Pese que finalmente se optó por una sola T para significar “trans” incluyendo a transexuales, transgénero y travestis, los debates se enconaron en torno al orden en que debían escribirse las cuatro letras: LGBT, LGTB, GLBT, GLTB, LTGB…. Además, y fuere como fuere, estas siglas continuaban aceptando, como normativa, la existencia de dos sexos. Así, representaban a los varones que se sienten atraídos por varones; a las mujeres a las que les atraen otras mujeres; a los varones y mujeres que se sienten inclinados a mantener relaciones sexuales con personas de cualquier sexo; a los varones que se sienten mujeres y a las mujeres que se sienten varones; o a los varones y mujeres que se visten y comportan como personas del sexo contrario. Pero no incluían a las personas intersexuales (cuyos genitales son ambiguos, duplicados o poco definidos como resultado de una anomalía genética) y tampoco a las personas asexuales, esto es, a las que no se sienten identificadas con ninguno de los dos sexos. Por eso el colectivo amplió sus siglas hasta conformarlas como LGTBI y, más tarde, como LGTBIA. Todo ello sin que los representantes de colectivos transgénero y travesti dejaran de reclamar su reconocimiento con la inclusión de sus dos “T” para conformar las siglas LGBTTTIA.
El alfabeto, ironiza el autor, comenzaba a quedarse pequeño. Especialmente cuando las siglas, para conformar un colectivo verdaderamente “inclusivo”, debían representar, también, las realidades de las personas polisexuales, pansexuales y omnisexuales. O, todavía más, cuando debían reconocer otras orientaciones sexuales tales como el poliamor, el fetichismo, o las subculturas dentro de la comunidad homosexual masculina. Una complicación que intentó solventarse con la aceptación del término queer (raro) para englobar todas estas orientaciones e identidades.
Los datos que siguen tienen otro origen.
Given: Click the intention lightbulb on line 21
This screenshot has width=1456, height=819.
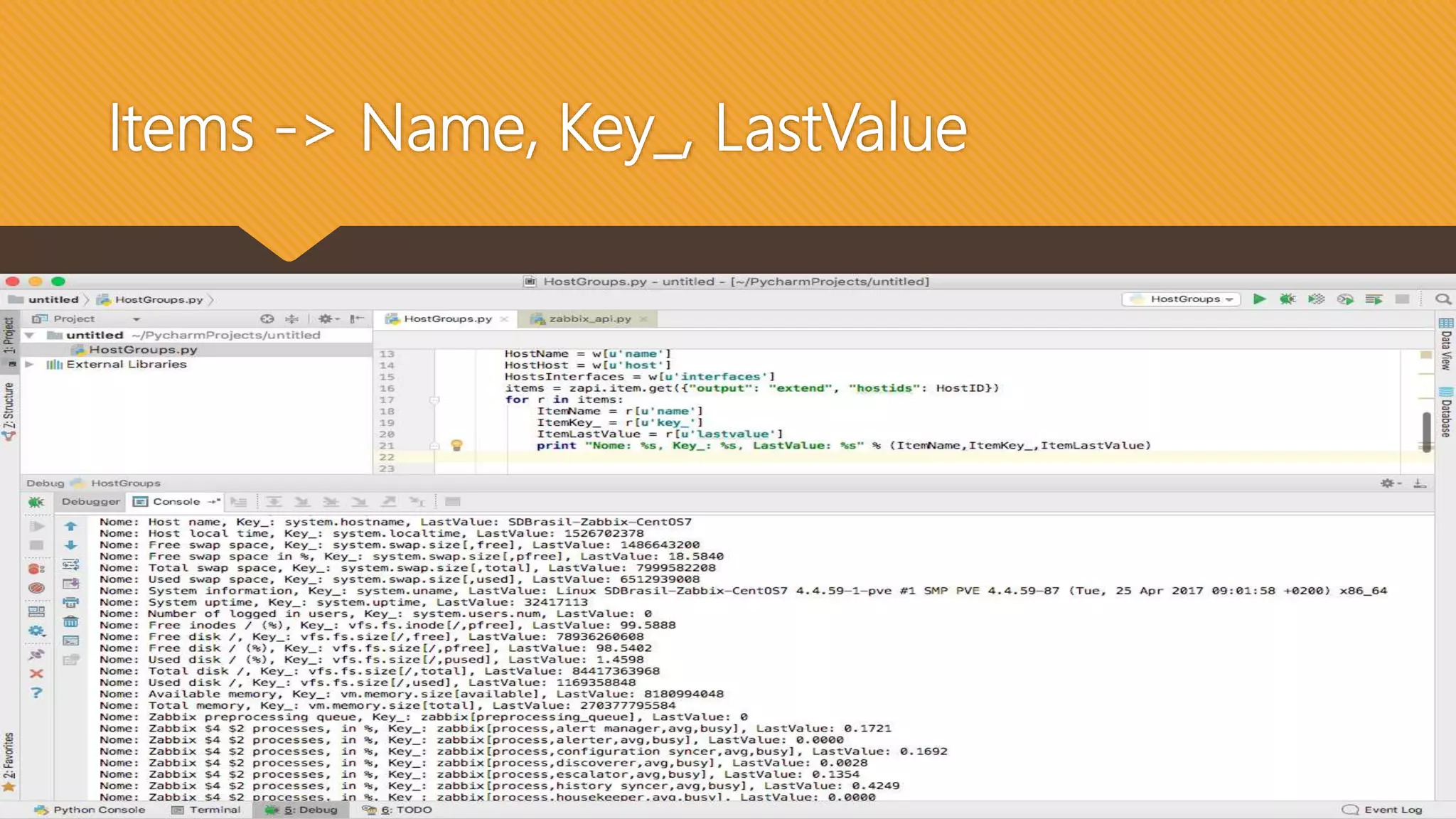Looking at the screenshot, I should pos(457,445).
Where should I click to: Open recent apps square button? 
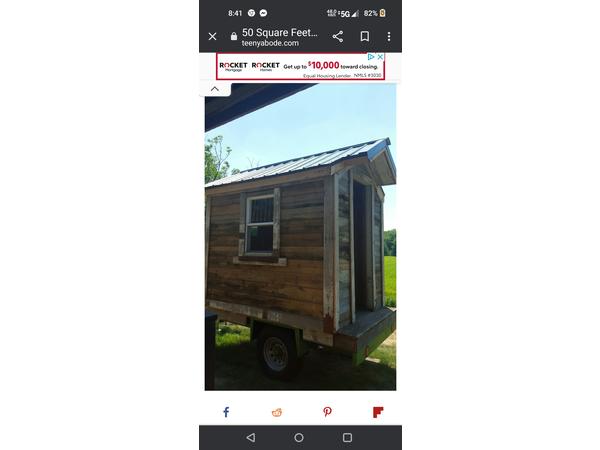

La sigla se amplió así, hasta LGTBIQA, o LGTBIQA+. También se propuso utilizar el signo de interrogación o una segunda Q que represente a los questioning, esto es, a quienes todavía se cuestionan su identidad sin haber llegado a una respuesta definitiva. Así, la literatura sobre el tema ha llegado a recoger siglas como LGBTTTQQIAPP (Lesbian, gay, bisexual, transexual, transgender, transvestite, queer, questioning, intersex, asexual, pansexual y polyamorous). Hay, incluso, literatura que incluye una segunda A (ally), para referirse a los aliados de la causa de estos colectivos.
El autor finaliza su artículo ironizando sobre la posibilidad de encontrar personas muy ofendidas porque esta sigla no recoge su “genuina, peculiar, privativa e intrínseca identidad sexual”.
Por nuestra parte se podría añadir una pequeña reflexión, sobre si esta extensión de las siglas implica un hiperindividualismo subjetivista insostenible. O, también, sobre la condena al fracaso de un colectivo tan inclusivo que olvida que las necesidades de los intersexuales no tienen nada que ver con las de las personas homosexuales, ni con las de las personas transexuales ni, por supuesto, con las de las personas queer con sus particulares rarezas.